### Entries supplied
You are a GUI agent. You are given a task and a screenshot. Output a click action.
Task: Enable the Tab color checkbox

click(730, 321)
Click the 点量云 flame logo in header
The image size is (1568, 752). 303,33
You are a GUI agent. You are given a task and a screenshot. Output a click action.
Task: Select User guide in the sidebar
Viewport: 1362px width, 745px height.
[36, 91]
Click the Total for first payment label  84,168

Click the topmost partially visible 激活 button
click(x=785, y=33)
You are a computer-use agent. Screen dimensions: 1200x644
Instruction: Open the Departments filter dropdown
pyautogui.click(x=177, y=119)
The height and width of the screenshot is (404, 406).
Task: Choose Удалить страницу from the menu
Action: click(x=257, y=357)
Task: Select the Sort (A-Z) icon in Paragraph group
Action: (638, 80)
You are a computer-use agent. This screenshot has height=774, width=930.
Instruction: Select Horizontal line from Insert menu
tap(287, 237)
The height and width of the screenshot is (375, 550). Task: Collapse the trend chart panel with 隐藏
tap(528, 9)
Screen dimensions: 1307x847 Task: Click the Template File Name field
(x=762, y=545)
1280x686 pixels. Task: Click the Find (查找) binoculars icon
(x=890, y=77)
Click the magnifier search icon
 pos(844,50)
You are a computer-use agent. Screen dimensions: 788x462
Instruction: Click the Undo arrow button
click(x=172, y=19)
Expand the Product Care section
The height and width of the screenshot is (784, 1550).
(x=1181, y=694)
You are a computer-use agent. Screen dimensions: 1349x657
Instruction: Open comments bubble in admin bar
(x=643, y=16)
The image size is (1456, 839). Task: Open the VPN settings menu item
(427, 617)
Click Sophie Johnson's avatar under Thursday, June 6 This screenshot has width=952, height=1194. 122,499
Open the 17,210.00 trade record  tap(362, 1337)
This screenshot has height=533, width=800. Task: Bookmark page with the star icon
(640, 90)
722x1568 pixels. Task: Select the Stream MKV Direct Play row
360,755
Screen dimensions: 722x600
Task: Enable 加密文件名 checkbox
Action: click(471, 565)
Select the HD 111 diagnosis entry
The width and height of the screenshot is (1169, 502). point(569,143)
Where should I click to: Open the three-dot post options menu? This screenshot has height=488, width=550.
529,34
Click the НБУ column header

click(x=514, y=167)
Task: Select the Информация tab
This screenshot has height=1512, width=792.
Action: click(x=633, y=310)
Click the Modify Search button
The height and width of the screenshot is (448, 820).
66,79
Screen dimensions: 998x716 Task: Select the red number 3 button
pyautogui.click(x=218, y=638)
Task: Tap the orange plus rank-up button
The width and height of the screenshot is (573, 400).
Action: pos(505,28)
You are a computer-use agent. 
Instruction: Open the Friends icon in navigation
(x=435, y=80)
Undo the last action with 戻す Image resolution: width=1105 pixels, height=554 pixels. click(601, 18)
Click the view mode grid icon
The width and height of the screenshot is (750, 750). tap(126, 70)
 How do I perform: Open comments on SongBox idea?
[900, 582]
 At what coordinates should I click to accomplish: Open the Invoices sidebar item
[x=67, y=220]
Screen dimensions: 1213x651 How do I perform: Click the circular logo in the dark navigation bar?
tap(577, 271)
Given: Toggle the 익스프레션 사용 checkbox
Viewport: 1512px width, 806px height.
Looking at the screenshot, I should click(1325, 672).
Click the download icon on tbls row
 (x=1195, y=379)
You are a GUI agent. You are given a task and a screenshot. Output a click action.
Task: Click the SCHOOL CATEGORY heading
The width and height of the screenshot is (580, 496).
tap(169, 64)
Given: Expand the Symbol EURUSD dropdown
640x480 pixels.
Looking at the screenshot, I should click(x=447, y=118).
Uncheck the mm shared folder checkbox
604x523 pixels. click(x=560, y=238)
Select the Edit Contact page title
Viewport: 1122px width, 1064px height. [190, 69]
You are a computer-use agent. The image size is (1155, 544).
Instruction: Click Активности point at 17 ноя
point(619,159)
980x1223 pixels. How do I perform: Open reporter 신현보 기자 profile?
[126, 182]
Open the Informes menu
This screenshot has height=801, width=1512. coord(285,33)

### Task objective
The lines from the one containing "Given: Expand the Symbol EURUSD dropdown" through the last line of the material above are to be copied exactly, both ends included.

### Response area
Given: Expand the Symbol EURUSD dropdown
640x480 pixels.
Looking at the screenshot, I should click(x=447, y=118).
Uncheck the mm shared folder checkbox
604x523 pixels. click(x=560, y=238)
Select the Edit Contact page title
Viewport: 1122px width, 1064px height. [190, 69]
You are a computer-use agent. The image size is (1155, 544).
Instruction: Click Активности point at 17 ноя
point(619,159)
980x1223 pixels. How do I perform: Open reporter 신현보 기자 profile?
[126, 182]
Open the Informes menu
This screenshot has height=801, width=1512. coord(285,33)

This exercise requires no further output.